Вот оно как. Значит, не только попами… Этот гад Оттон играет по-крупному.
Глава 16
Сообщение от Вежи повисло перед глазами безрадостной красной плашкой. Вот тебе и «добрый сосед» Оттон. Пока я тут с древлянским гнойником разбирался, пока ляхов уламывал, этот кайзер не просто попов своих засылал — он уже системными инструментами балуется. И не сам, конечно, ручками своими императорскими. Наверняка подослал какого-нибудь своего «носителя». Еще одного конкурента мне на голову. И куда? Во Владимир, ключ к западным землям, считай, на самой границе с ляхами и империей. Если Рогволод прогнется под немца, да еще и подкрепленный каким-нибудь системным апгрейдом от Оттона, — это будет похуже любой вражеской рати. Это будет плацдарм прямо у меня под боком, с которого можно и смуту сеять, и торговлю подрезать, и веру чужую насаждать.
Нет уж, император. Не дождешься. Играешь грязно? Придется отвечать тем же. Бить надо первому, пока этот Рогволод окончательно не определился, чьи сапоги ему выгоднее лизать.

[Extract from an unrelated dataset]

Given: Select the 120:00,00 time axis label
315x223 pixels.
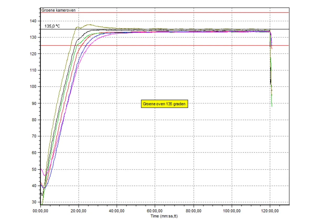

Просто войско туда двинуть? Соблазнительно, конечно. Прийти, рявкнуть, Рогволода этого на кол посадить, если дернется, да своего наместника поставить. Быстро и сердито. Но… глупо. Во-первых, сил лишних нет. Войско еще не до конца в кулак собрано, устало после Искоростеня. Во-вторых, Оттон только этого и ждет — дать ему повод вмешаться открыто, «защитить единоверца» от «дикого руса». В-третьих, там же системщик оттоновский крутится. Начнешь давить силой — он может таких фортелей выкинуть, что потом не разгребешь.
Значит, действовать надо тоньше. Не мечом, так словом. Не мытьем, так катаньем. Нужен человек туда. Не посол с грамотой — послов сейчас и слушать не станут, если Рогволод уже на немецкую корону облизывается. Нужен… агент. Хитрый, скользкий, умеющий и меду в уши налить, и яду капнуть куда надо. Кто у нас тут такой?
Ратибор? Нет, он прямой, как лом. Илья? Тоже не по этой части, он рубака, а не интриган. Алеша? Шустрый парень, но слишком молодой, да и засветился уже как мой верный пес. Веслава? Она бы справилась, но ее дело — разведка, глаза и уши, а не переговоры подковерные. К тому же, светить ее во Владимире сейчас — последнее дело.
Мысли крутились, перебирая лица, пока в шатер не скользнула сама Веслава. Она всегда чуяла, когда была нужна. Или когда я о чем-то таком думал, что касалось ее ремесла.
— Непростые вести с запада, княже? — спросила она тихо, глядя на меня своими всезнающими глазами.